Task goal: Reproduce the following rows exactly as they appear, preserving every line without alteration.
● ● ● ● ● ● ●
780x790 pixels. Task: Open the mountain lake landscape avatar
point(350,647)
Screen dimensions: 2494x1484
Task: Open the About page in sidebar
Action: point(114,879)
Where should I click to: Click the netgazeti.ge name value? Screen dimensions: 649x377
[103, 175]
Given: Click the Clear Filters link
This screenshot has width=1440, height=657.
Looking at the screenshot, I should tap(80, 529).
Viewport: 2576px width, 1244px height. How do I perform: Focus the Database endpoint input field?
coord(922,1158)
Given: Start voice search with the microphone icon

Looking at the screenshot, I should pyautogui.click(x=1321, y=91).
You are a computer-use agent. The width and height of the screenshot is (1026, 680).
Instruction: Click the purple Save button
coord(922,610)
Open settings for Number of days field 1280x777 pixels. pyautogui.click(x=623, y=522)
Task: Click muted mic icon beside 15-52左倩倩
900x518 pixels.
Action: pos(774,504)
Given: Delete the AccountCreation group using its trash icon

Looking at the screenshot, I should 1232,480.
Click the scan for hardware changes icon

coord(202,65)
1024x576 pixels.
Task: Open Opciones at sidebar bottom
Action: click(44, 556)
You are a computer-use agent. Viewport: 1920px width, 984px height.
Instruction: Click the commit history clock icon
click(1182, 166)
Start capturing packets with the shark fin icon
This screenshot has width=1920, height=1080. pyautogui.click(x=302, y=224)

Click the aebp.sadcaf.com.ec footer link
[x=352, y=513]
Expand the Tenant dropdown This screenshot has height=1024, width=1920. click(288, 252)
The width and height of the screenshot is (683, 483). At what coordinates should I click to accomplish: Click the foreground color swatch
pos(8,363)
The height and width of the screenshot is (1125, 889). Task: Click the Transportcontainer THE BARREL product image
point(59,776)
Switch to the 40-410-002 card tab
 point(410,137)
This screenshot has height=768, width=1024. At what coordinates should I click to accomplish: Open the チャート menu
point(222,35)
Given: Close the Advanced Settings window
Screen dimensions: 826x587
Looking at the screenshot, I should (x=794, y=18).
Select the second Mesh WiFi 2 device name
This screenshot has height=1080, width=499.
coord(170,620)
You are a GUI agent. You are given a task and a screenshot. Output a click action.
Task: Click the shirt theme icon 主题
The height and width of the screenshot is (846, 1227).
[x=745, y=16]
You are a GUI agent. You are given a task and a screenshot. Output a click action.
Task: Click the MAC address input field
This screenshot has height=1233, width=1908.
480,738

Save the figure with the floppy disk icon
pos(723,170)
● ● ● ● ● ● ●
The response:
780x790 pixels. Task: Open the mountain lake landscape avatar
point(350,647)
Screen dimensions: 2494x1484
Task: Open the About page in sidebar
Action: point(114,879)
Where should I click to: Click the netgazeti.ge name value? Screen dimensions: 649x377
[103, 175]
Given: Click the Clear Filters link
This screenshot has width=1440, height=657.
Looking at the screenshot, I should tap(80, 529).
Viewport: 2576px width, 1244px height. How do I perform: Focus the Database endpoint input field?
coord(922,1158)
Given: Start voice search with the microphone icon

Looking at the screenshot, I should pyautogui.click(x=1321, y=91).
You are a computer-use agent. The width and height of the screenshot is (1026, 680).
Instruction: Click the purple Save button
coord(922,610)
Open settings for Number of days field 1280x777 pixels. pyautogui.click(x=623, y=522)
Task: Click muted mic icon beside 15-52左倩倩
900x518 pixels.
Action: pos(774,504)
Given: Delete the AccountCreation group using its trash icon

Looking at the screenshot, I should 1232,480.
Click the scan for hardware changes icon

coord(202,65)
1024x576 pixels.
Task: Open Opciones at sidebar bottom
Action: click(44, 556)
You are a computer-use agent. Viewport: 1920px width, 984px height.
Instruction: Click the commit history clock icon
click(1182, 166)
Start capturing packets with the shark fin icon
This screenshot has width=1920, height=1080. pyautogui.click(x=302, y=224)

Click the aebp.sadcaf.com.ec footer link
[x=352, y=513]
Expand the Tenant dropdown This screenshot has height=1024, width=1920. click(288, 252)
The width and height of the screenshot is (683, 483). At what coordinates should I click to accomplish: Click the foreground color swatch
pos(8,363)
The height and width of the screenshot is (1125, 889). Task: Click the Transportcontainer THE BARREL product image
point(59,776)
Switch to the 40-410-002 card tab
 point(410,137)
This screenshot has height=768, width=1024. At what coordinates should I click to accomplish: Open the チャート menu
point(222,35)
Given: Close the Advanced Settings window
Screen dimensions: 826x587
Looking at the screenshot, I should (x=794, y=18).
Select the second Mesh WiFi 2 device name
This screenshot has height=1080, width=499.
coord(170,620)
You are a GUI agent. You are given a task and a screenshot. Output a click action.
Task: Click the shirt theme icon 主题
The height and width of the screenshot is (846, 1227).
[x=745, y=16]
You are a GUI agent. You are given a task and a screenshot. Output a click action.
Task: Click the MAC address input field
This screenshot has height=1233, width=1908.
480,738

Save the figure with the floppy disk icon
pos(723,170)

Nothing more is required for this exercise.